Exercices »
1) Les affirmations suivantes s'accordent-elles avec les témoignages « Ils sont Charlie » ? Répondez par oui ou par non et citez à l'identique les mots du texte qui tranchent.
(a) Jérôme Daumont manifeste souvent.
(b) Alexis Santelli enseigne l'histoire-géographie.
(c) Ariane Hagege est venue avec sa fille.
2) Recopiez sans rien changer toutes les lignes du listing, en omettant les images.

Texte source »
....................

Ils sont Charlie - Jérôme Daumont, 58 ans, cadre administratif dans une entreprise: "Je suis là aujourd'hui pour la liberté, qu'elle quelle soit. On a le droit de pas être d'accord avec Charlie mais on a pas le droit de les faire taire de cette manière. Il y a un moment où la République est en danger et il faut la défendre, à tout prix. Je suis pas manifestant habituel, c'est peut être la première ou deuxième manifestation de ma vie".
Ils sont Charlie - Saliha Bala, 33 ans, comédienne intermittente du spectacle: "Je suis là aujourd'hui car quelque chose de à laquelle on de doit pas toucher a été touchée au coeur. On n'a pas le droit d'infliger la mort à des gens avec qui on est pas d'accord. On n'a pas le droit de dévoyer l'héritage de 1789. En tant que citoyenne, laïque, musulmane, c'était plus qu'un devoir d'être là". Alexis Santelli, 34 ans, professeur d'histoire-géographie: "Je suis là aujourd'hui, parce qu'au-delà de l'émotion, je ne tolère pas que dans notre pays on puisse tuer des gens pour des dessins. Il y a un morceau de nous, qui représente la France et l'esprit français, qui a été touché."
Ils sont Charlie - Vincent, 42 ans, chef de projet dans les télécoms: "Je suis là aujourd'hui car ce qui s'est passé mercredi a été un gros choc. Je me sentais proche de gens comme Cabu, Wolinski ou Bernard Maris. Au-delà de ça, on est là pour défendre les fondamentaux, la démocratie et le liberté d'expression. Charlie Hebdo n'avait pas beaucoup été soutenue pendant l'épisode des caricatures et donc c'est important que les Français se rassemblent".
Ils sont Charlie - Ariane Hagege, 42 ans, en reconversion, et Maella, sa fille, 8 ans, en CE1: "Je suis là aujourd'hui parce que je suis d'origine africaine et j'ai décidé de venir en France pour une chose, la paix qui y existe et les droits de l'homme, des valeurs qui me sont chères. Dès qu'on y touche, on me transperce le coeur. Et j'ai tenu venir avec ma fille pour qu'elle comprenne cela. A tout moment, on doit pouvoir dire ce qu'on pense, sans avoir peur de le dire, c'est ce que m'a permis la France".

....................

Listing »
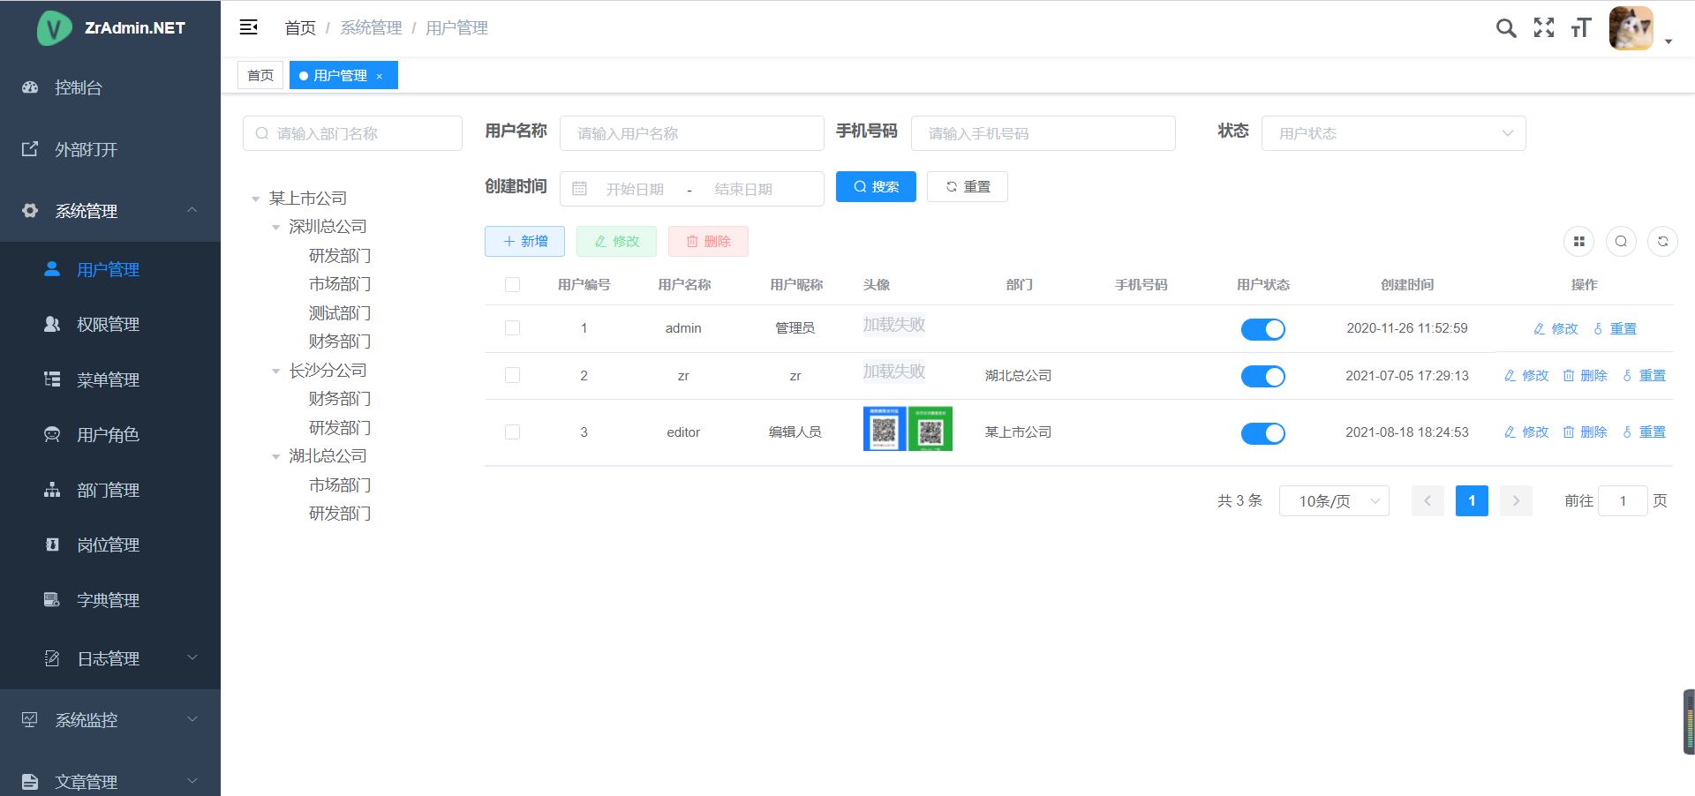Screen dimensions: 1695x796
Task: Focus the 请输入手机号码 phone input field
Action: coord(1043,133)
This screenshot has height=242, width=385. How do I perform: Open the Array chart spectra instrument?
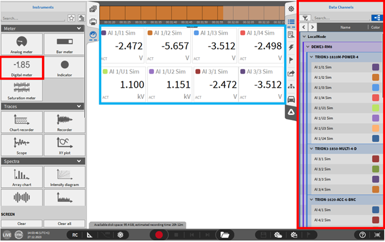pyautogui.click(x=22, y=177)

....................

Corrigé »
1)
(a) Non : « Je suis pas manifestant habituel ».
(b) Oui : « Alexis Santelli, 34 ans, professeur d'histoire-géographie ».
(c) Oui : « Et j'ai tenu venir avec ma fille ».

2)
Screen dimensions: 1695x796
Task: Focus the 请输入手机号码 phone input field
Action: coord(1043,133)
This screenshot has height=242, width=385. How do I perform: Open the Array chart spectra instrument?
pyautogui.click(x=22, y=177)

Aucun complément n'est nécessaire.